▶ [Supplied passage]
>>>>

St. Mary High School is a secondary school located in the Highgate area of St Mary, Jamaica.

St. Mary High School is a traditional high school for grades 7 through to 13. It has an enviable academic and athletic record and is one of the most sought-after schools for PEP graduates in Northeast Jamaica. The school boasts a diverse racial makeup, the largest minority groups being East Indians and Chinese. The school was the National Schools' Debate champion in 1989, 1996, 1998, and 2005.

In common with all state-run Jamaican secondary schools, St. Mary High uses a selection process to accept students at the grade seven level. Due to the high level of competition from primary level students in St. Mary and surrounding parishes to gain entrance into St. Mary High School, one of two traditional high schools in St. Mary and the only one with a sixth form programme, the majority of entrants are higher-scoring PEP candidates. Students from most primary and preparatory schools can attempt to gain a place by sitting the Primary Exit Profile (formerly the Grade Six Achievement Test).

History 
On a little mound, a little mound which was originally part of the Constantine Lands. Then, Mitzi Seaga (née Constantine) lived in a house on that little mound and that house on the mound became St. Mary High.

The Portals of St. Mary High opened on January 12, 1960 at 8:30 a.m. to 69 pupils (31 boys and 38 girls) and four teachers including the principal, Mr. L. W. Brown, B.Sc.  Parents and students assembled, anticipating the beginning of the new school term. At that time, there were three forms, 1-1, 1-2, and 1-3. Currently there are 1,616 students enrolled and 83 teachers. The aforementioned house accommodated the three classrooms, the bathrooms and a kitchen, but was converted into an Assembly Hall, a sewing room and a library after the building of new classrooms. Presently on that historical site is the music room, the netball, volleyball, and basketball courts and a beautiful garden.

Expansions did not stop, as a World Bank project extended the "B" Block which housed the Home Economics and Business Departments. Since then, three other blocks have been added, with the most recent addition being the Sixth Form block which was relocated and expanded in 2007.

In 1960, the school began with only five clubs (including the popular Glee Club) and offered nine subjects, including Latin. The curriculum now comprises 26 subjects at the CSEC level and 30 units at the CAPE Level. The co-curricular activities have also increased to 21. During lunch time, students dined under an air of classical music; a tradition that still remains today, but in a more modernistic form. A more recent tradition has also been embarked upon: the playing of the National anthem of Jamaica at the beginning of school.

<<<<

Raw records
>>>>

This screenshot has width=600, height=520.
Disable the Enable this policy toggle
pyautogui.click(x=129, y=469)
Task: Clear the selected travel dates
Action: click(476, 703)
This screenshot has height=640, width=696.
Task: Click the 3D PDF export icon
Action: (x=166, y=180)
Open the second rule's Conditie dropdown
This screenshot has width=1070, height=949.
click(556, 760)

<<<<

▶ [Goals]
[a] Summarize the passage on St. Mary High School in two sentences.
[b] Render the raw records as a numbered list, leaving out any blank lines.

▶ [Set of answers]
[a] St. Mary High School is a traditional secondary school in the Highgate area of St Mary, Jamaica, serving grades 7 through 13. It admits mostly higher-scoring PEP candidates, opened on January 12, 1960, with 69 pupils and four teachers, and now enrolls 1,616 students with 83 teachers.

[b]
1. This screenshot has width=600, height=520.
2. Disable the Enable this policy toggle
3. pyautogui.click(x=129, y=469)
4. Task: Clear the selected travel dates
5. Action: click(476, 703)
6. This screenshot has height=640, width=696.
7. Task: Click the 3D PDF export icon
8. Action: (x=166, y=180)
9. Open the second rule's Conditie dropdown
10. This screenshot has width=1070, height=949.
11. click(556, 760)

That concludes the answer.